Can the elder (revolutionary) generation stifle a (huge) young one?

@nojo:

Just so. But the Letterman thing, man I wrote about that, its sick what she has done.

All over the internet, irritating and repetitive comments…

I truly believe she has turned even more people against her.

Palin=sockpuppets

BTW, thanks for the link, I just noticed it.

The sun has come out and has burned off the last traces of rain from the grass. Fruit is swelling on the trees and all the dog shit has been thrown off into the woods. I shall now take off my shoes and skip about in the slightly too-long grass (mower had a psychotic incident over the weekend and couldn’t come) savoring the feeling of being alive this lovely mid-June afternoon. And I shall read no more news and will not think on Iran or Sarah Palin (not sure which scares me more) for as long as possible.
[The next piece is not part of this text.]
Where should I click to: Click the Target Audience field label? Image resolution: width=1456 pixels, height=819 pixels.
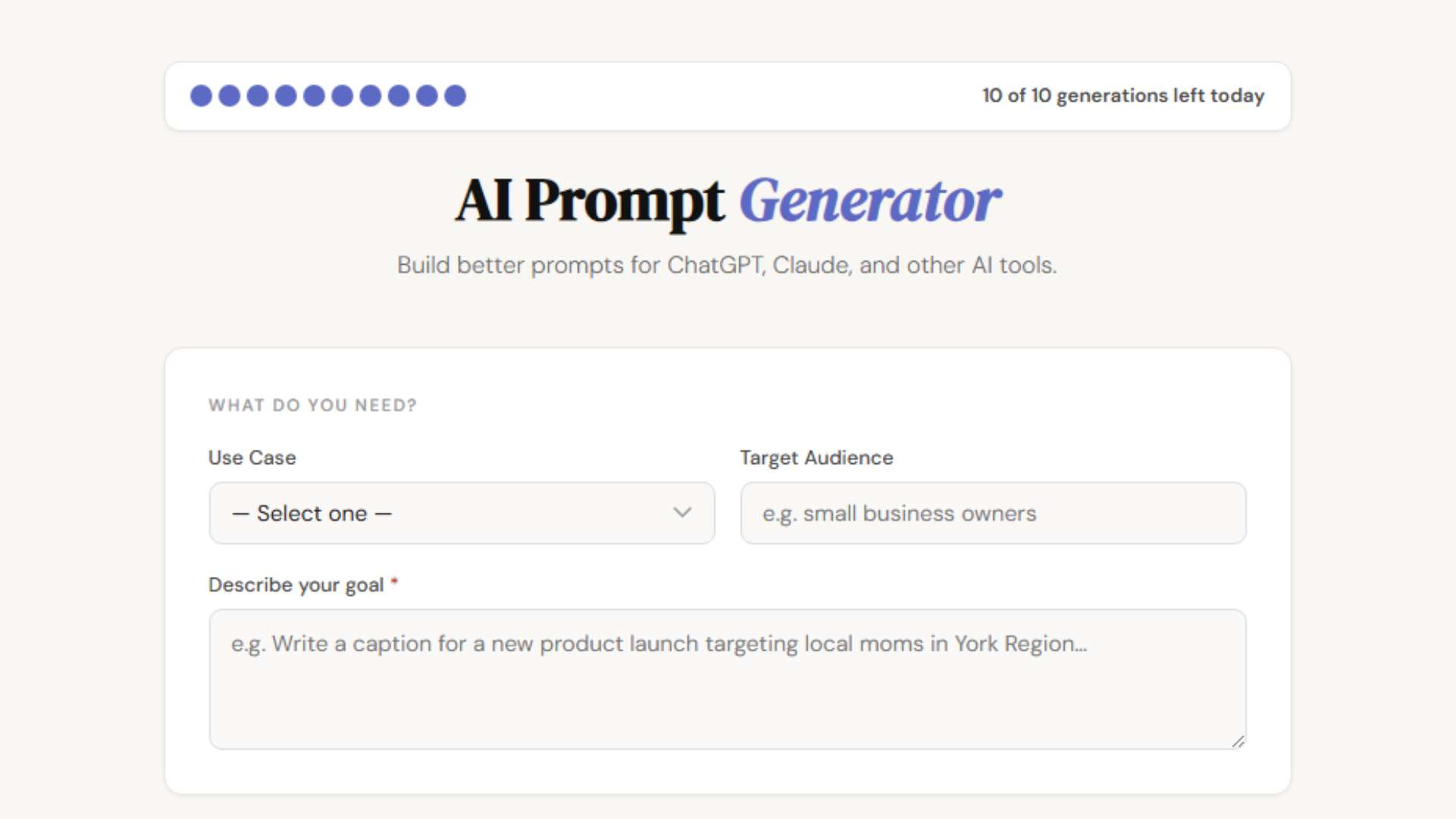point(816,458)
@RZ: They said Mousavi was under house arrest before, but he was not.

I think that was a presumption regarding his silence over the weekend — not sure the government announced it as such. So much of what we can distill as news right now consists of educated guesses. It’s like writing history from documentary sources: a whole lotta “apparently” going on.

Can the elder (revolutionary) generation stifle a (huge) young one?

No. At least, not over time, not today. China can bury Tiananmen so anyone born after is only vaguely aware of it, if at all, but that’s the difference between 1989 and 2009: The Internet happened between.

But how that plays out in Iran — presuming the week blows over — is impossible to know. At a minimum, the government has blown any pretense to legitimacy it may have enjoyed. And by all accounts that pretense has been important, if not as important as sheer iron-fisted authority.

But unless they plan on throttling the Internet for the next ten years, at some point regular access to Facebook and such will return. And then the consequences will start to emerge.

@Benedick: You the man. I would go trout fishing to further clear my head.

@Benedick: @redmanlaw: This is why the Good Lord created patios.

@RZ: Palin only plays to her audience — taking on, and even defeating, a late-night host doesn’t earn her any cred outside her base.

Which is why we love her so: With each shrill — and yes, I’m using that word deliberately — outburst, she further isolates herself from the mainstream. You can’t even play Dave in the anti-Hollywood culture war: He’s from Indiana.

@nojo: . . . and why our alien brethren gave us hammock-making technology in addition to velcro.